College students might think they have four more years before they need to worry about the real world, but entry-level jobs might be the first to go when the robotic workforce begins its true onslaught.
A 2013 Oxford study estimated that 47% of all American employment could be automated.
Jerry Kaplan, author of "Humans Need Not Apply: A Guide to Wealth and Work in the Age of Artificial Intelligence," told Tech Insider that there's no secret key to succeeding in a workplace that's being overcome by artificially intelligent systems.
But learning specific skills early and relying on a few unconventional resources might give students a big head start.
Here are a few tips to get the most out of your college years.
Learn how to read, think, and communicate well
"Critical thinking skills are applicable in just about every important profession," Kaplan said. "Just getting a really good liberal-arts degree that involves critical thinking and basic skills, like being able to put words on a page that make sense, are really being valued a lot."
Kaplan noted that work that seemed unrelated to his studies during his own undergraduate study at the University of Chicago, he now thinks helped him learn a few helpful skills.
"I learned a lot of specific stuff — most of it was about Kierkegaard or something," he said. "But when I got out, I knew how to look at a problem and figure out what to do with it."
Do (the right) research before choosing a major
"When you go to get a job, you go to the recruiting center," Kaplan said. "But people who list there are the big employers who are looking for lots of people, but that isn't necessarily where the good jobs are, or for that matter, where the money is."
Instead, Kaplan advises that people looking to pick a career look to a more nontraditional resource — the Bureau of Labor Statistics. Their website houses data on what professions are in demand; what kind of skills and education you need, and salary and benefits for each profession.
Even Kaplan has pointed his own children to the website.
"It's amazing what you can find out there with just a little time looking at it," he said.
For example, you can search the database for jobs that have a "job outlook" that is improving.
"If you want to become a nurse — and that's for men and women — that’s a great profession right now," Kaplan said. "There's tons of opportunity for nurses."
That bears out when you look at the labor statistics, which says that nurse job outlook between 2012 and 2022 is "31% (much faster than average)"
Those figures agree with the Oxford study, which says registered nurses have a 0.9% chance of automation.
Don't rely on traditionally prosperous careers that involve a lot of routine tasks
Many white-collar jobs might not be safe from the onslaught of automation. Kaplan said any employee who toils through many "repetitive and structured" tasks for a living won't be safe from the bread lines.

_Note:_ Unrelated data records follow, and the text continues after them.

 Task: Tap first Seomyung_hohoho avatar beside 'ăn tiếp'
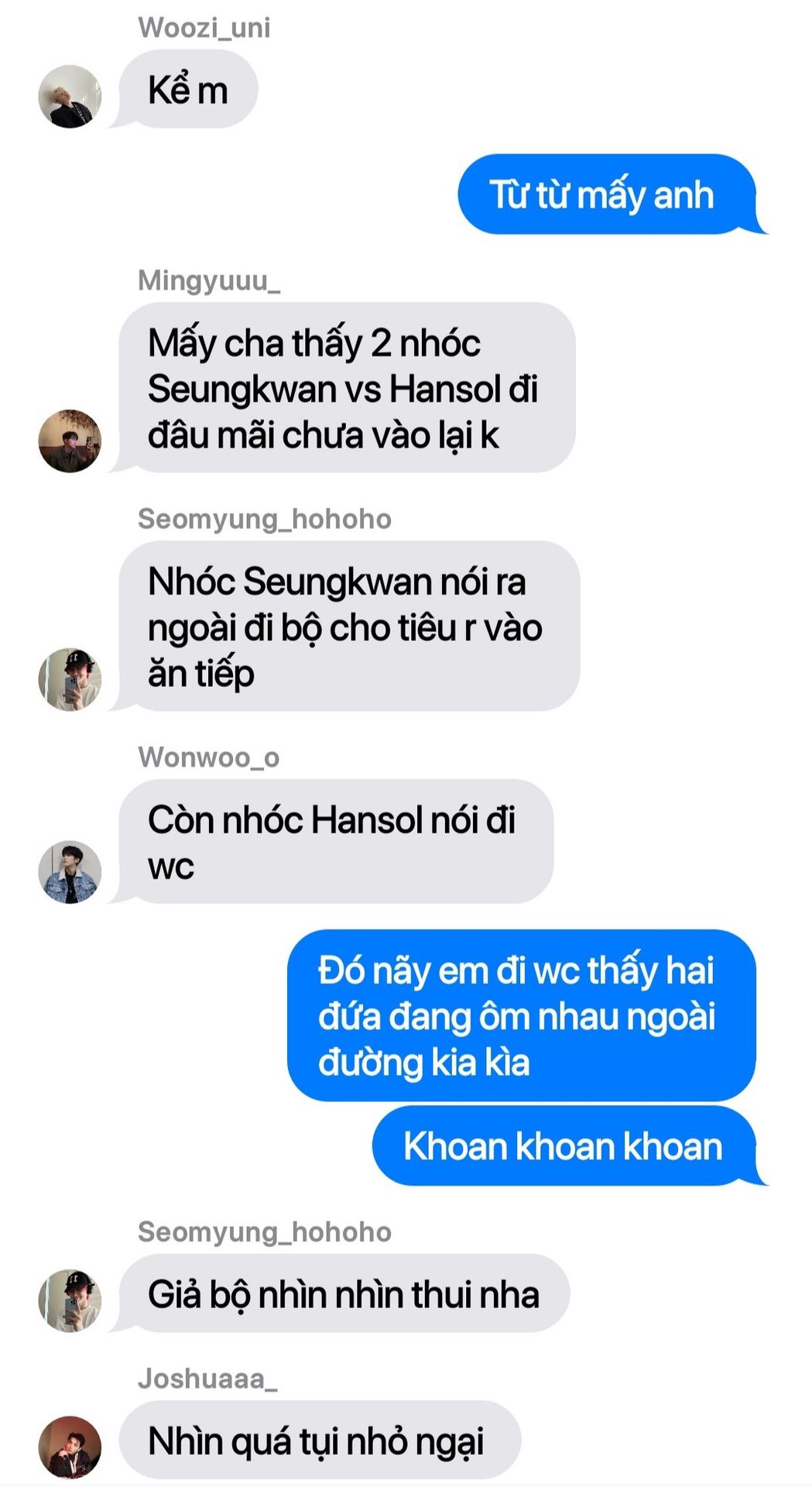(x=70, y=679)
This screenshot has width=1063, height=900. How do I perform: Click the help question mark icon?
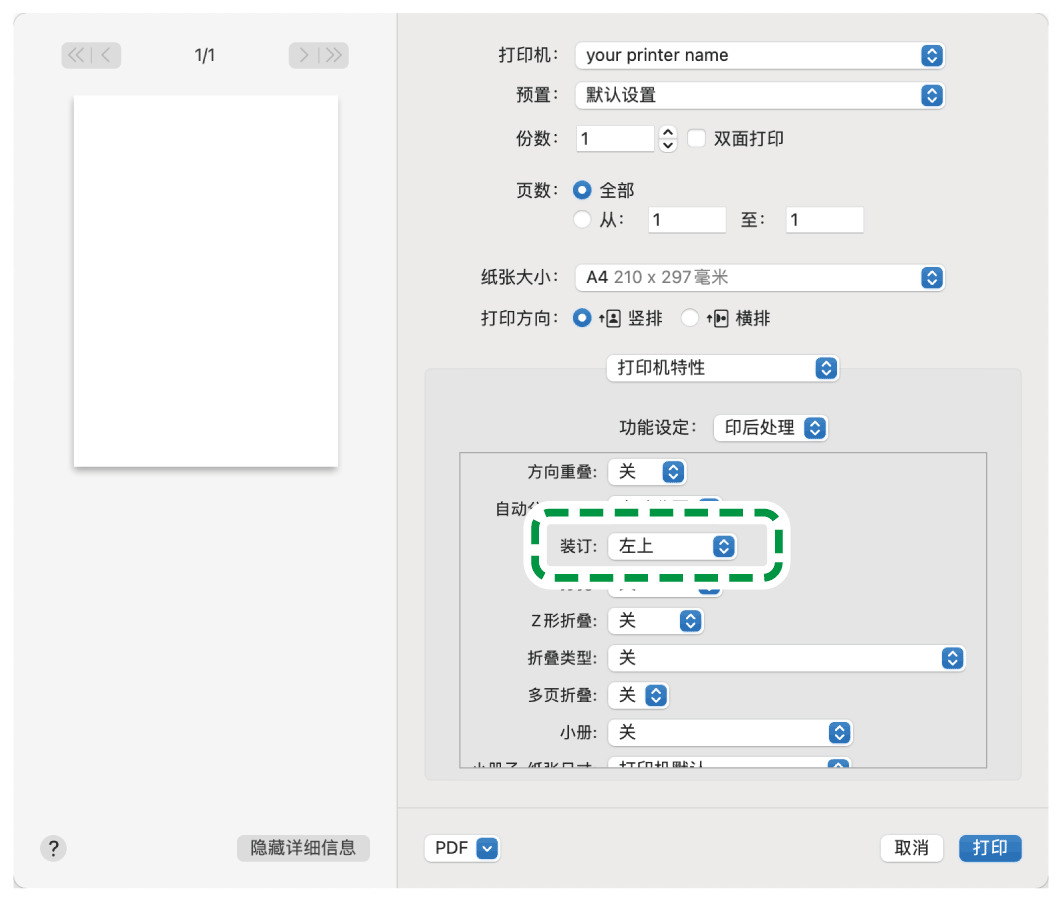coord(53,848)
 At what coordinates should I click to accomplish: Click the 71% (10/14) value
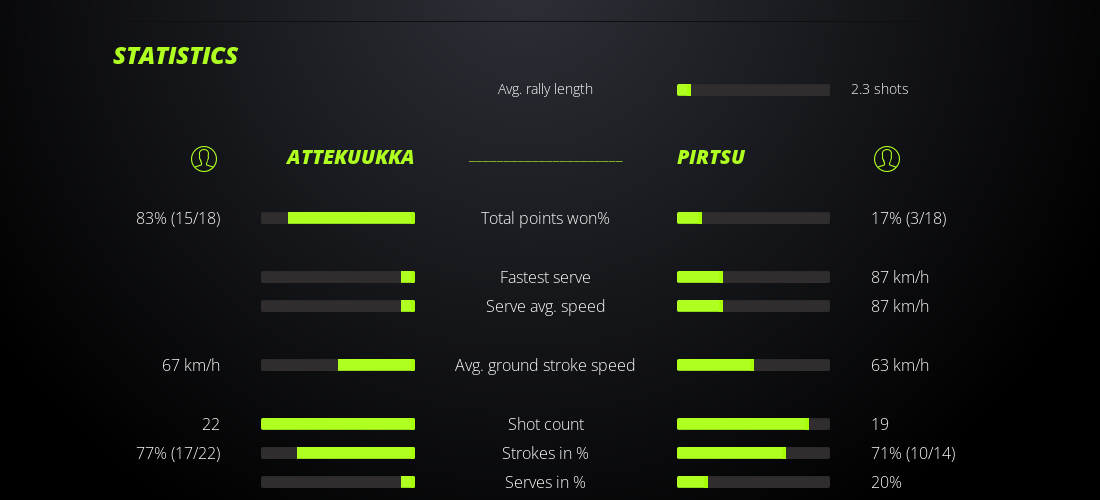(913, 453)
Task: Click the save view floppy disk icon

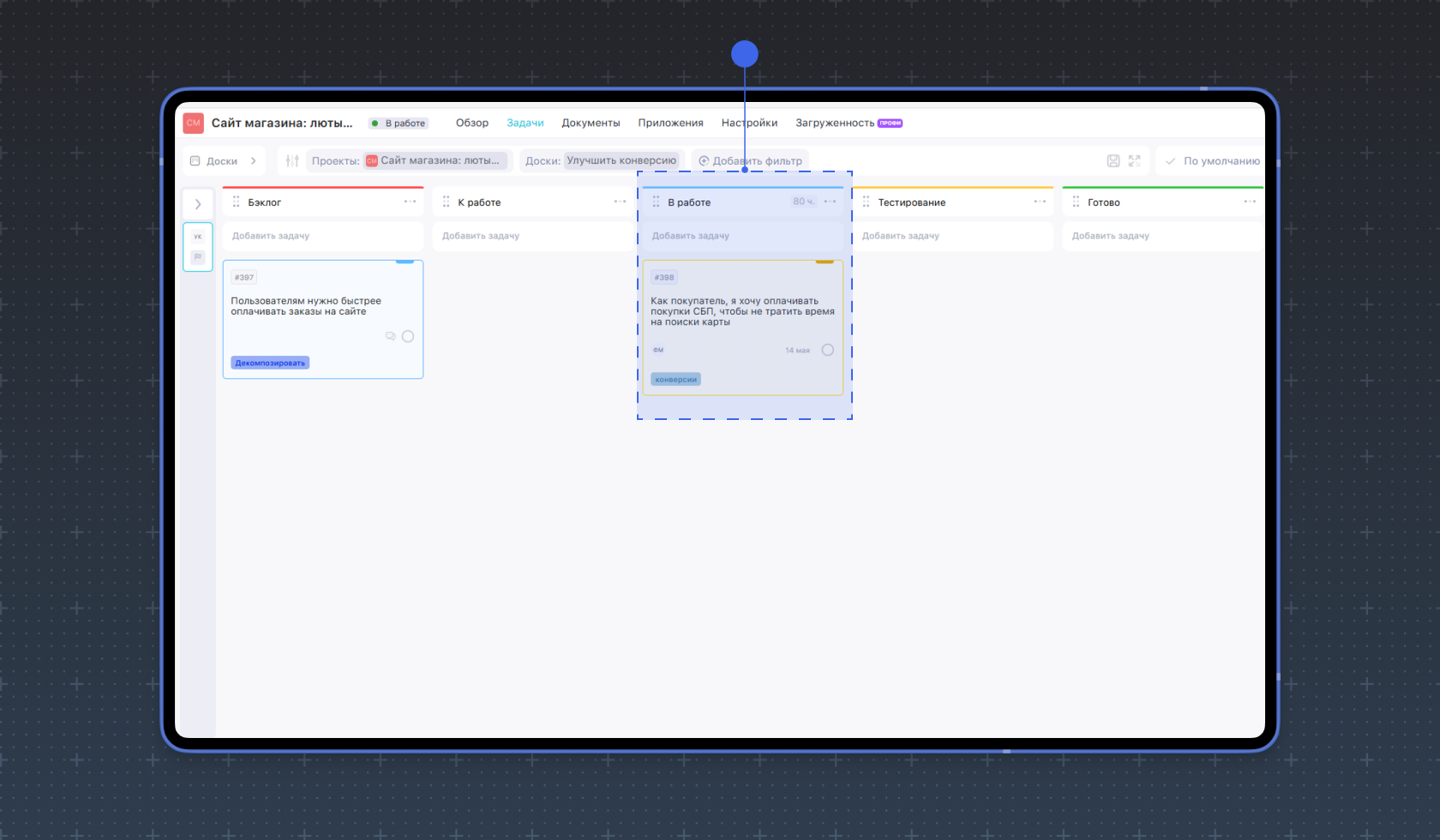Action: [1113, 161]
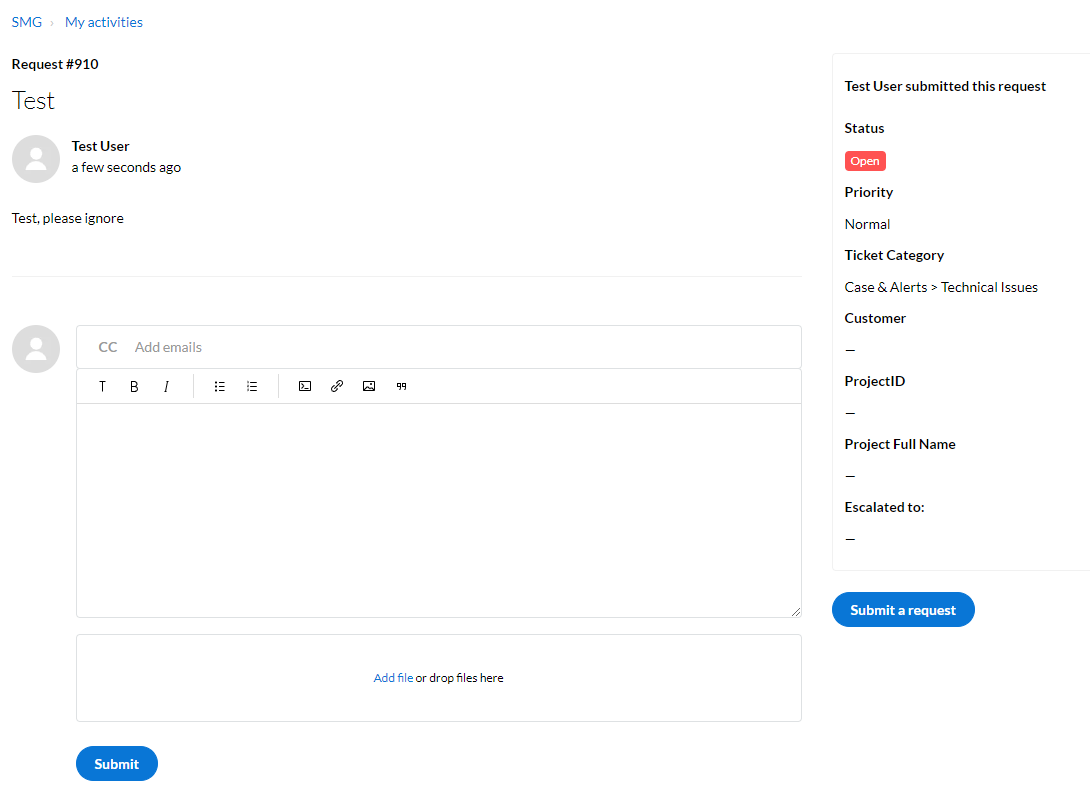Open the SMG breadcrumb link

click(x=27, y=22)
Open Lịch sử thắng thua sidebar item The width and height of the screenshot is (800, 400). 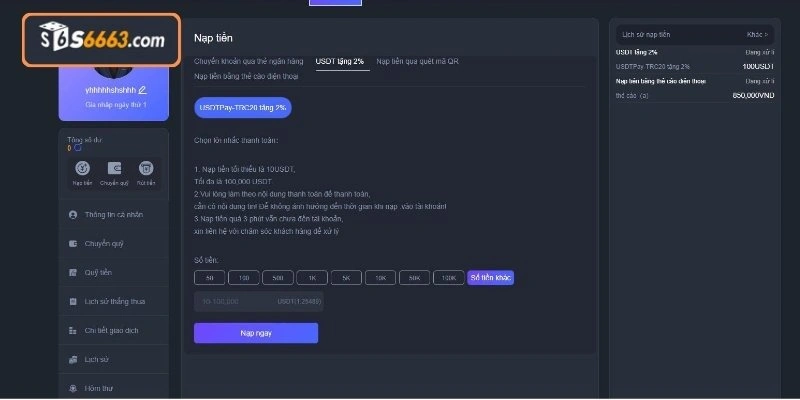coord(114,301)
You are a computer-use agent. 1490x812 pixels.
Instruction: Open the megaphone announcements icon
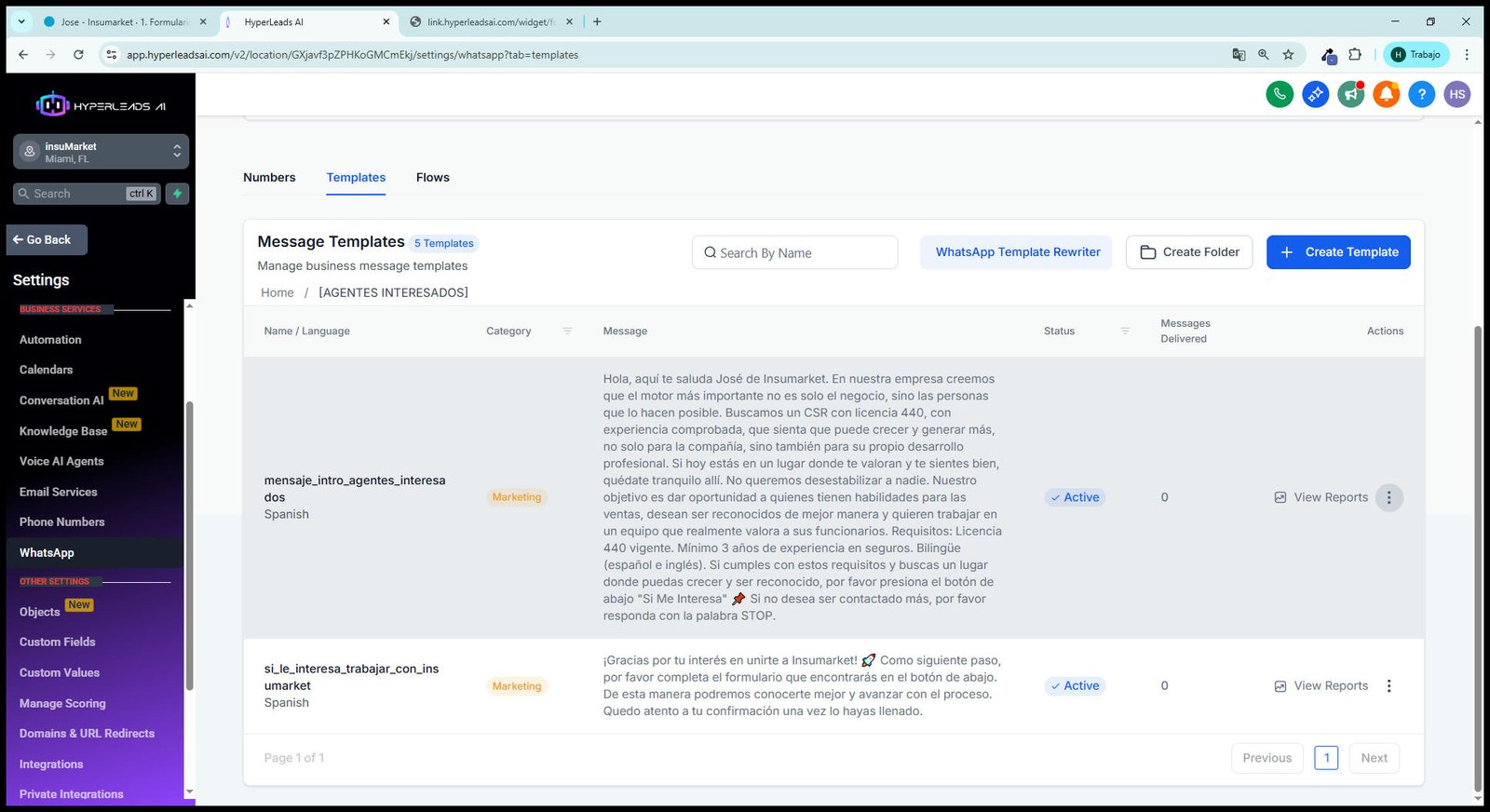(1350, 94)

"Even for what you think of as highly trained, highly skilled, intuitive, personable professions, it is still true that the vast majority of the work is routine," Kaplan told Tech Insider.
Lawyers, for example, may conjure up images of formidable debators pontificating in front of grand juries, but the reality is much more mundane. Most entry-level lawyers do a lot of work that's already being done by computers.
"The vast majority of activities that lawyers are engaged in are straightforward drafting of contracts, putting together things like apartment leases, real-estate deals, pretrial discovery," Kaplan said. "It's these very tasks that make the profession susceptible to automation."